__Exercise details__. Would you write out the lines below exactly, from the one containing "Where should I" to the very last, but without the pictures?

__Input data__.

----

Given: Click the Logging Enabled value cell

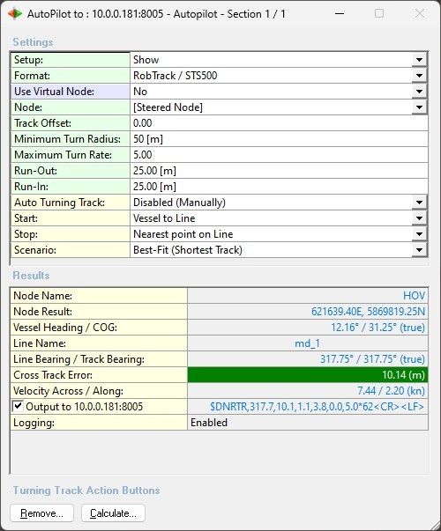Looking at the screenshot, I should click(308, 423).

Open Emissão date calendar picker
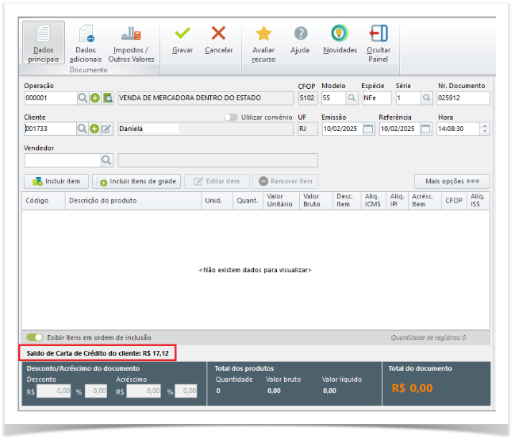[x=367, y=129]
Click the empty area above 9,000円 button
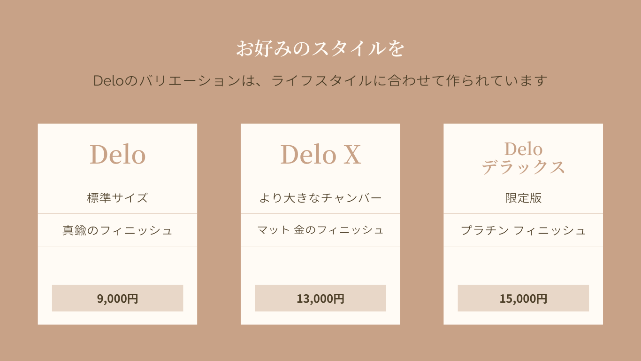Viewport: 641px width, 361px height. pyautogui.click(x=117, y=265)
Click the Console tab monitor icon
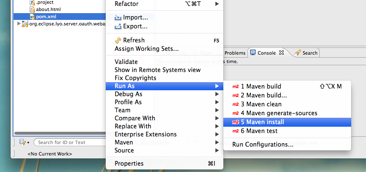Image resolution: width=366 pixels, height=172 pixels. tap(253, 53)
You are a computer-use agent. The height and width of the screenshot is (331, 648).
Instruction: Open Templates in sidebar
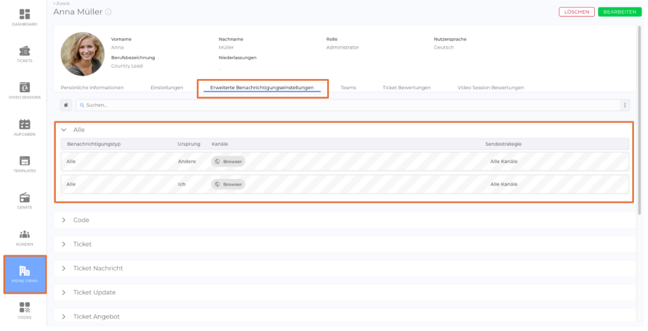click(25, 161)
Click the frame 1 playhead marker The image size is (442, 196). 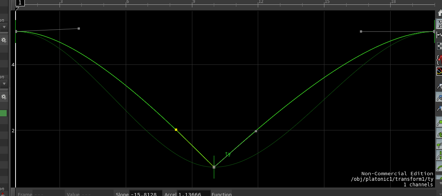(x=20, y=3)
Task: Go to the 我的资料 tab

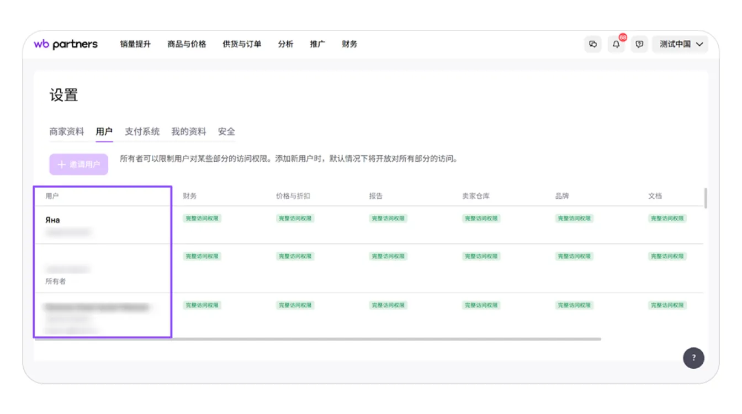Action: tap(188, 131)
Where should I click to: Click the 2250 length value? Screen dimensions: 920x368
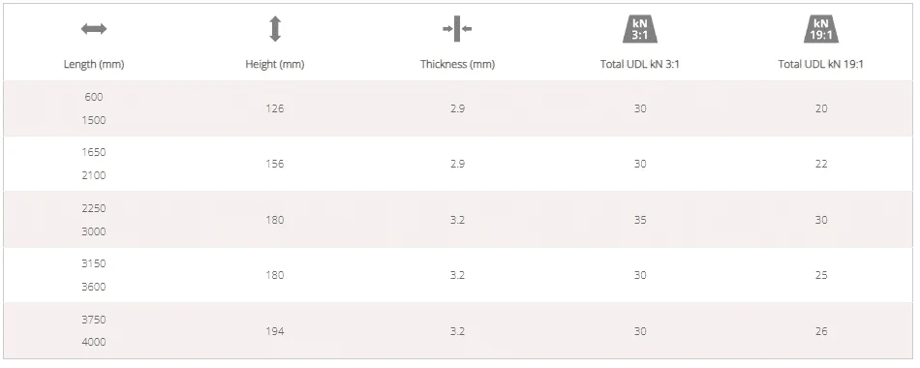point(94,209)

----

__Result of the exercise__.
Where should I click to: Click the 2250 length value? Screen dimensions: 920x368
point(94,209)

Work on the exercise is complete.